SELECTION:
=-=-=-=-=

R.A. MacAvoy’s The Book of Kells

R.A. MacAvoy’s The Book of Kells

MacAvoy KellsLately I’ve been exploring portal fantasies, and last time I talked about Charles de Lint’s The Little Country. This week I’d like to take a look at R.A. MacAvoy’s The Book of Kells.

John Thornburn is a Canadian artist living and teaching in Dublin. He’s a bit of a klutz socially and emotionally, and has a tendency to focus on his work to the exclusion of everything else. His friend and sometime lover Derval O’Keane is an academic historian. The story begins when a young, injured girl suddenly appears in  John’s bathroom, having come through a portal  he inadvertently opened while working on the tracing of an old Gaelic pattern. It takes a bit of doing, but John and Derval finally figure out that Ailesh is the survivor of a Viking attack on her village in the Ireland of 985, saved by her father’s throwing her through the portal.

John and Derval take Ailesh back to her own time, and find the injured poet Labres MacCullen among the dead. John doesn’t know how to open the portal from this side, or even if it can be opened, so they accompany Ailesh and Labres to Dublin, where they hope to get help and justice from the King. Though the King in Dublin is himself a Dane at this point in history, they also want to warn him that the Vikings seem to have come as invaders, not as mere raiders who, having struck, will now go away.

Unknown to them, however, these same Vikings offered the lives of all the villagers to Odin, and the fact that Ailesh and Labres escaped puts them in a bit of a quandary. The leader decides that they must find and kill those who escaped, or forfeit their own lives – and the success of their expedition – to Odin’s displeasure.

MacAvoyIn The Book of Kells MacAvoy uses historical religious beliefs as her supernatural elements, introducing a touch of magic realism to what would otherwise be a traditional portal fantasy. There is, however, another level of realism altogether, and that’s in the characters themselves. Both John and Derval are imperfectly ordinary people, flawed not in the tragic or heroic way we normally associate with Fantasy, but in the way we normally associate with our own friends and colleagues. They engage in the adventure not out of idealism, nor even out of pragmatism, but simply because they have nothing else to do. That this seems natural and even reasonable to the readers reflects MacAvoy’s own great skill as an artist.

=-=-=-=-=

GIVEN INFORMATION:
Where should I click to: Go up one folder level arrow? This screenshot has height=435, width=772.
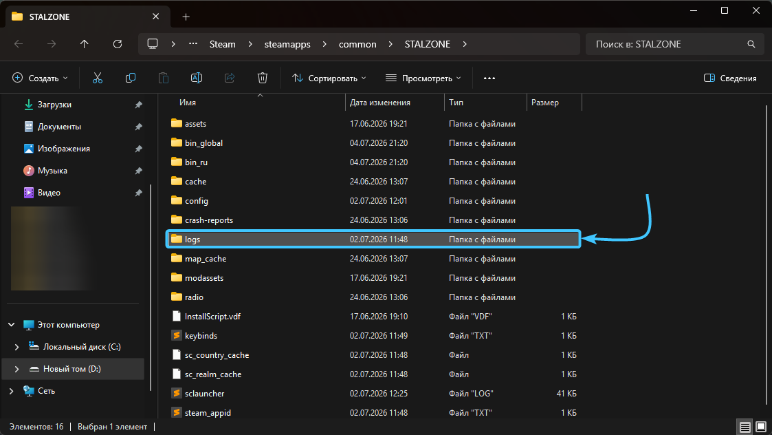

=-=-=-=-=

AIM:
In the review of The Book of Kells, in what year did the Viking attack on Ailesh's village take place? The lines stand apart from the review and are separate material.

EXERCISE RESPONSE:
985